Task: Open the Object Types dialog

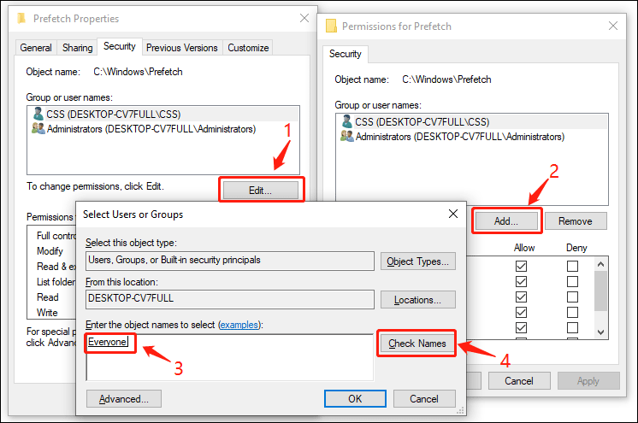Action: click(418, 261)
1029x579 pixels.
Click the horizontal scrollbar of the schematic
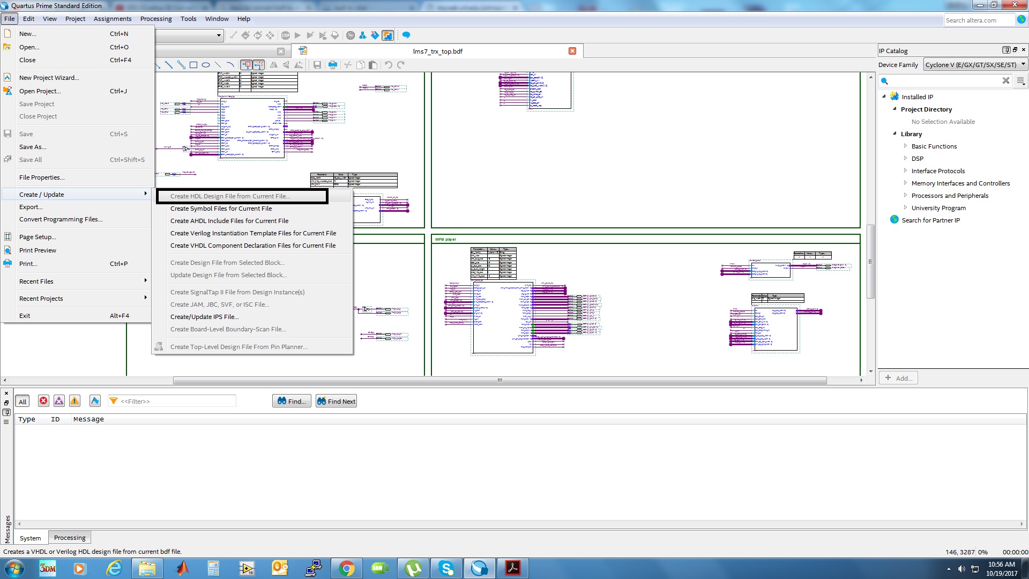pyautogui.click(x=499, y=380)
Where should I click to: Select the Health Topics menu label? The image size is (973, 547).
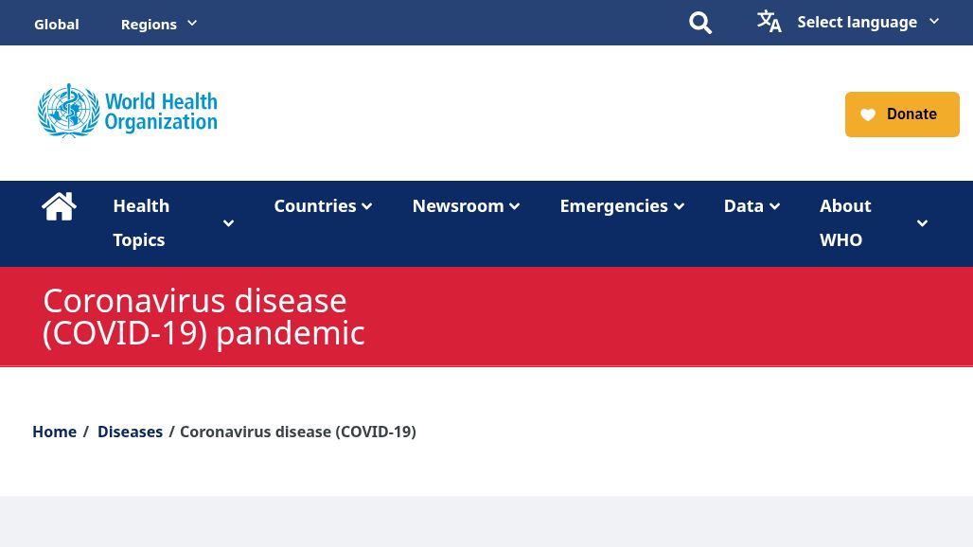(141, 222)
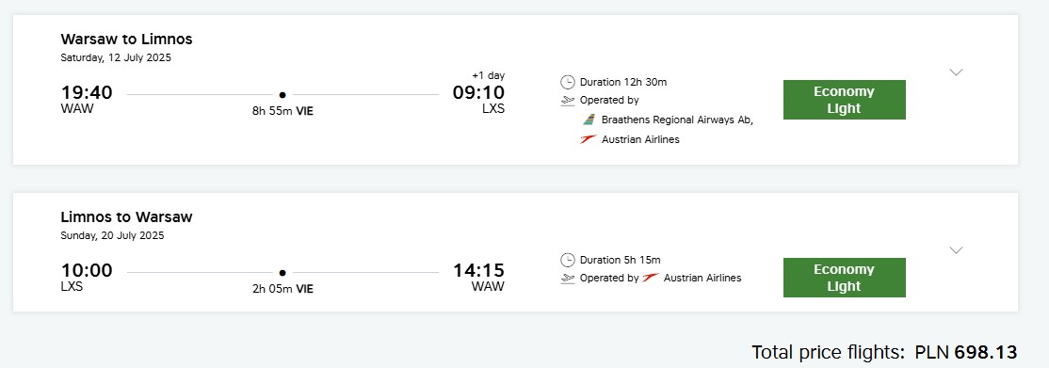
++++++
▶ PROBLEM STATEMENT: Copy every item above word for word, leaving out the pictures.

▶ EXERCISE SOLUTION:
Task: Open the Object Types dialog

Action: click(418, 261)
1029x579 pixels.
Click the horizontal scrollbar of the schematic
pyautogui.click(x=499, y=380)
Where should I click to: Select the Health Topics menu label? The image size is (973, 547).
(141, 222)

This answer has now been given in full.